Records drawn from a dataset
+ + + + +
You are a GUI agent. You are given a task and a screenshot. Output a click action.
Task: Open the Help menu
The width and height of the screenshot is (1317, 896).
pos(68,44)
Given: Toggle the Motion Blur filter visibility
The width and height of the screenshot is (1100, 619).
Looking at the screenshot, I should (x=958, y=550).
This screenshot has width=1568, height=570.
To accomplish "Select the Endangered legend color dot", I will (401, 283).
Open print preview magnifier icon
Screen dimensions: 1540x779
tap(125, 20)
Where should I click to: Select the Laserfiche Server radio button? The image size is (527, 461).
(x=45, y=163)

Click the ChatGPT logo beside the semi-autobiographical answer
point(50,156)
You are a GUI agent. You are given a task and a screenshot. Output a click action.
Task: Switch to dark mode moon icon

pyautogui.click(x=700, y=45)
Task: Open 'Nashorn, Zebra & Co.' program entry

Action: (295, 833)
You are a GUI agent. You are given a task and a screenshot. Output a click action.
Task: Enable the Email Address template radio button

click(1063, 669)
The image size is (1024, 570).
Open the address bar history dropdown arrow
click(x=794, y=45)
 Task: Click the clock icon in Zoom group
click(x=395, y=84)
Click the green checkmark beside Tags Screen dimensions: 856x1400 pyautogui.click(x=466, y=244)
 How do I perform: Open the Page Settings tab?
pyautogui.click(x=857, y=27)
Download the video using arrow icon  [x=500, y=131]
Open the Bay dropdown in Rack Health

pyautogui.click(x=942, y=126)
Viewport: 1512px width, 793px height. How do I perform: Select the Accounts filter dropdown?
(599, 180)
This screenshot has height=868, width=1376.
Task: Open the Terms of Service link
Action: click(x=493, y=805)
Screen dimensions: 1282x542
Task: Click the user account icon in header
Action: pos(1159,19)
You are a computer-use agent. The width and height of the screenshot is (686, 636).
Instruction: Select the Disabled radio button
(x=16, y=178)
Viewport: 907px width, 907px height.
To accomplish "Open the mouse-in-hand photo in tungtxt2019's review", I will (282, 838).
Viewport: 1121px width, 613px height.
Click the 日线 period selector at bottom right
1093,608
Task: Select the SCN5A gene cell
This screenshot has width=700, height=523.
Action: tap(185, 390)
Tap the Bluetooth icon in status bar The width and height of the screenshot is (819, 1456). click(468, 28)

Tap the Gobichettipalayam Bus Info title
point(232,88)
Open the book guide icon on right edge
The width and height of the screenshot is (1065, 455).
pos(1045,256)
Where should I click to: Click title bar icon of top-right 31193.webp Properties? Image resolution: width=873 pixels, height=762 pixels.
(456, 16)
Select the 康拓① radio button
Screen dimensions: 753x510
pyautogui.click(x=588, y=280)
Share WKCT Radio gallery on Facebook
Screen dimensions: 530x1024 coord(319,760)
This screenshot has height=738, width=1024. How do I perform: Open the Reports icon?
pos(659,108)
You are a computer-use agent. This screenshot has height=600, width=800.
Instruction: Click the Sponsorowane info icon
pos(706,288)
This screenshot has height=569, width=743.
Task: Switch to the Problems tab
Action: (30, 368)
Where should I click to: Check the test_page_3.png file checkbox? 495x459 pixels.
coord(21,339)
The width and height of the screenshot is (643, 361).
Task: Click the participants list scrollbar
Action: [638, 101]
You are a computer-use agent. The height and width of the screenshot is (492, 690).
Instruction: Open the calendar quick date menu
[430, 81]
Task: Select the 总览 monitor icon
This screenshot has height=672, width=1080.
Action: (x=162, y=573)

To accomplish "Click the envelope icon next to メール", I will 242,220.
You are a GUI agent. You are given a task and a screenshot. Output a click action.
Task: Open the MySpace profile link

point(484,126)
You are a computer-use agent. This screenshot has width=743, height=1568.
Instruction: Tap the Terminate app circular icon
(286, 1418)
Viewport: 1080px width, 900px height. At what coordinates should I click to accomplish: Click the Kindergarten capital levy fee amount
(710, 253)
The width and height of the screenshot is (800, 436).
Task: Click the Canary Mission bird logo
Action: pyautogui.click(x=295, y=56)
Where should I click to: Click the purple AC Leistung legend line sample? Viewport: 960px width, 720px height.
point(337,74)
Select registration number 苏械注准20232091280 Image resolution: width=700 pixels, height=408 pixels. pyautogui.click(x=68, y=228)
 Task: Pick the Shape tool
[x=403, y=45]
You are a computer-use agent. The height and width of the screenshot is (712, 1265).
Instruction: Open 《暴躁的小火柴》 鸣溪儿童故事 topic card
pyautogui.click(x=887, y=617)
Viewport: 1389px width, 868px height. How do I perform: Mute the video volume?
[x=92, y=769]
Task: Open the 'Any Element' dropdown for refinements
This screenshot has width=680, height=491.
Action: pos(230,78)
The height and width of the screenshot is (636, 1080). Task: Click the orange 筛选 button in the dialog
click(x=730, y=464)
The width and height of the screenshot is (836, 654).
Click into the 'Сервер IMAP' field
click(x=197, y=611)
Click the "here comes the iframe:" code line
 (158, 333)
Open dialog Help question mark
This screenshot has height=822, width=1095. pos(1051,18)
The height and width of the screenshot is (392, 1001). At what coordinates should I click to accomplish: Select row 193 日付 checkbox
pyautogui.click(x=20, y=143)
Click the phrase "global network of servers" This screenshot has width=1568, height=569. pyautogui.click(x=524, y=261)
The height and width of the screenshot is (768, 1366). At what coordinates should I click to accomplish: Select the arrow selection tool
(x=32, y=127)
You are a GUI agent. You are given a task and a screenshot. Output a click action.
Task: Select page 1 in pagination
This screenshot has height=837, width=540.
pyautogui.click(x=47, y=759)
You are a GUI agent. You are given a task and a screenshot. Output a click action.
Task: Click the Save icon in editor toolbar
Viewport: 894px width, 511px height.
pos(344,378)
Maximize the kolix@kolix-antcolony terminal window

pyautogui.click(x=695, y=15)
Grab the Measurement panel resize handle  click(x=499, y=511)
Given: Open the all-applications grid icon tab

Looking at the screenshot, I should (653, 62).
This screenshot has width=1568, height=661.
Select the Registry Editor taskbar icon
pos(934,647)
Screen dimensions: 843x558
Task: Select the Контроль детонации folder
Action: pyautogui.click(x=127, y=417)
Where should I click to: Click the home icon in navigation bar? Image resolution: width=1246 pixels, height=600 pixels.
+ + + + +
• What you should do: Copy the lines of the data above exactly as written, beginning with the line containing "has width=743, height=1568." and ending with the line containing "Click the phrase", and leave out all other lines.

• Answer space:
You are a computer-use agent. This screenshot has width=743, height=1568.
Instruction: Tap the Terminate app circular icon
(286, 1418)
Viewport: 1080px width, 900px height. At what coordinates should I click to accomplish: Click the Kindergarten capital levy fee amount
(710, 253)
The width and height of the screenshot is (800, 436).
Task: Click the Canary Mission bird logo
Action: pyautogui.click(x=295, y=56)
Where should I click to: Click the purple AC Leistung legend line sample? Viewport: 960px width, 720px height.
point(337,74)
Select registration number 苏械注准20232091280 Image resolution: width=700 pixels, height=408 pixels. pyautogui.click(x=68, y=228)
 Task: Pick the Shape tool
[x=403, y=45]
You are a computer-use agent. The height and width of the screenshot is (712, 1265).
Instruction: Open 《暴躁的小火柴》 鸣溪儿童故事 topic card
pyautogui.click(x=887, y=617)
Viewport: 1389px width, 868px height. How do I perform: Mute the video volume?
[x=92, y=769]
Task: Open the 'Any Element' dropdown for refinements
This screenshot has width=680, height=491.
Action: pos(230,78)
The height and width of the screenshot is (636, 1080). Task: Click the orange 筛选 button in the dialog
click(x=730, y=464)
The width and height of the screenshot is (836, 654).
Click into the 'Сервер IMAP' field
click(x=197, y=611)
Click the "here comes the iframe:" code line
 (158, 333)
Open dialog Help question mark
This screenshot has height=822, width=1095. pos(1051,18)
The height and width of the screenshot is (392, 1001). At what coordinates should I click to accomplish: Select row 193 日付 checkbox
pyautogui.click(x=20, y=143)
Click the phrase "global network of servers" This screenshot has width=1568, height=569. pyautogui.click(x=524, y=261)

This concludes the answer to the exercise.